Across the United States, the housing market is facing a structural problem that few politicians are willing to address honestly: the country is short roughly five million homes. That estimate has been widely cited by organizations such as National Association of Realtors, which has warned that the U.S. housing shortage now sits somewhere between 4 and 6 million housing units depending on methodology.

This shortage is not the result of a lack of builders, a lack of land, or even a lack of financing.

It is largely the result of local zoning and regulatory policies that make building new housing extraordinarily difficult in many desirable markets.

In communities across the country, local governments have created zoning frameworks that effectively block the development of housing that average Americans can afford.

And nowhere is that more obvious than in highly desirable coastal markets like Mount Pleasant, South Carolina, where the approval process for new housing projects can stretch three to four years or more.

For large developers with millions in capital, navigating this regulatory maze is frustrating but possible.

For an individual family or small builder trying to build a modest home, it is often nearly impossible.

When Zoning Makes It Illegal to Solve the Housing Crisis

The United States does not have a housing shortage because builders don’t want to build homes.

We have a housing shortage because in many places it is effectively illegal to build enough homes to meet demand.

A landmark report by the Brookings Institution found that restrictive zoning policies — including minimum lot sizes, parking requirements, height restrictions, and lengthy approval processes — are among the biggest contributors to the national housing shortage.

In practice, these policies create a system where only large luxury projects make economic sense.

Affordable housing, starter homes, duplexes, and small multi-family units often become financially or legally impossible.

The result is predictable: fewer homes get built.

And when supply doesn’t keep up with demand, prices rise.

The “I’ve Got Mine” Housing Problem

Many homeowners celebrate rising property values, and understandably so.

But there is a point where rising home prices stop being healthy and start becoming destructive to the broader economy.

Housing prices that rise significantly faster than inflation — often defined as more than 2–3% above inflation annually — begin to create economic immobility.

When homeownership becomes too expensive:

• young families cannot enter the market
• workers cannot move to better job markets
• communities age and stagnate
• future demand for housing weakens

This phenomenon has been studied extensively by the Harvard Joint Center for Housing Studies, which has warned that rising housing costs are increasingly locking younger Americans out of homeownership.

In other words, the housing market begins to consume its own future buyers.

Zoning’s Uncomfortable History

Few people realize that modern zoning laws have a controversial history.

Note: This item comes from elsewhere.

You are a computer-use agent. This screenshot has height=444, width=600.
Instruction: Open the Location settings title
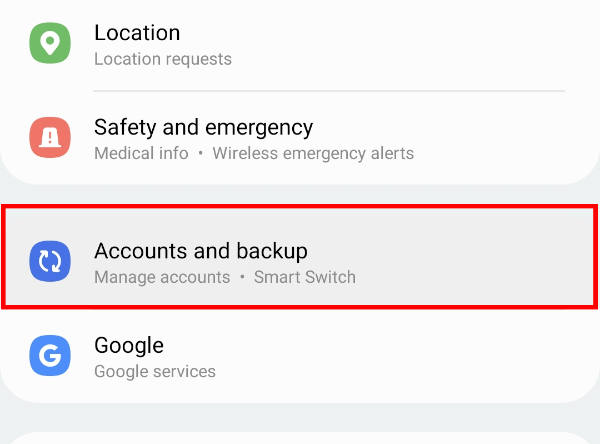(x=137, y=33)
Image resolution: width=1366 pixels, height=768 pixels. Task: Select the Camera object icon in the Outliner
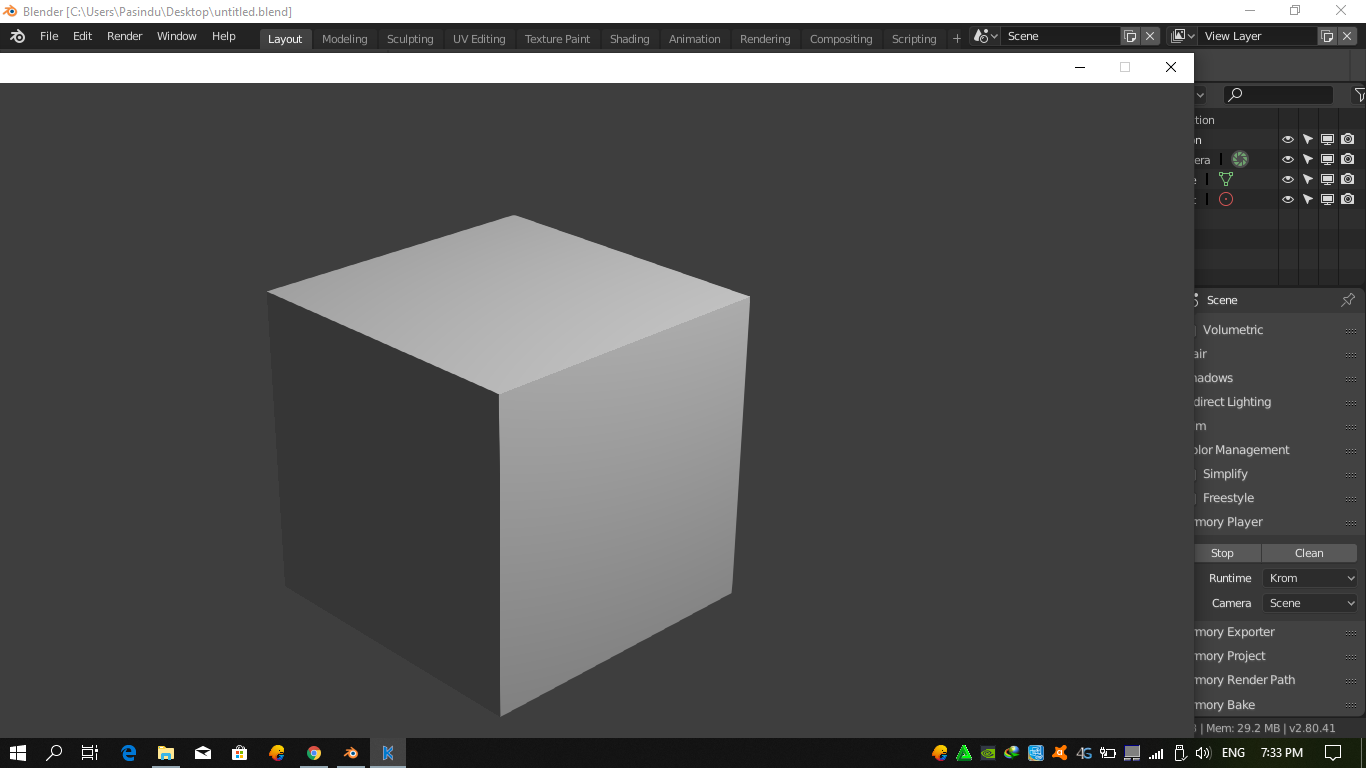click(x=1239, y=159)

Early zoning policies in the early 20th century were often designed to segregate communities by income and race, restricting who could live in certain neighborhoods.

Over time those policies evolved into modern zoning rules — minimum lot sizes, density restrictions, and other regulations.

While the motivations today are often framed as preserving “community character,” the practical effect can be similar: restricting who can afford to live in a community.

Even today, economists frequently describe exclusionary zoning as one of the biggest barriers to housing affordability in the United States.

Migration Is Already Solving the Problem — Slowly

When housing becomes too expensive in one place, people move.

That migration is already reshaping the American housing market.

Cities with relatively affordable housing and growing economies are seeing dramatic population increases from remote workers, retirees, and mobile professionals.

We’ve already seen this play out in several markets:

Charleston, South Carolina experienced explosive population and housing growth between 2010 and 2020.
Knoxville, Tennessee has recently become one of the fastest-growing housing markets in the Southeast.
Chattanooga, Tennessee is now attracting remote workers due to infrastructure and affordability.
Macon, Georgia is emerging as a more affordable alternative for buyers priced out of larger markets.

The pattern is remarkably predictable.

Remote workers and retirees bring income from outside the local economy.

Local wages rise.

Housing demand increases.

Property values climb.

Then eventually those markets begin repeating the same zoning mistakes.

The Real Housing Standoff

The truth about the housing crisis is uncomfortable.

If you already own a home, building more homes can reduce the rate at which your property value rises.

If you don’t own a home, building more homes is the only way you will ever be able to afford one.

That creates a political stalemate.

Existing homeowners often push local governments to restrict development in order to preserve property values and neighborhood character.

Meanwhile, younger generations are being locked out of the housing market entirely.

The result is a housing market that increasingly benefits those who already own property — while making it harder for new families to get started.

The Bottom Line

America does not lack the resources to solve its housing shortage.

We have:

• people who want homes
• builders willing to construct them
• capital ready to finance projects
• labor capable of building them

What we lack in many markets is a regulatory environment that allows enough housing to be built.

Until zoning policies begin aligning with the reality of modern housing demand, the shortage will persist.

And Americans will continue moving to the next affordable city — repeating the same cycle again and again.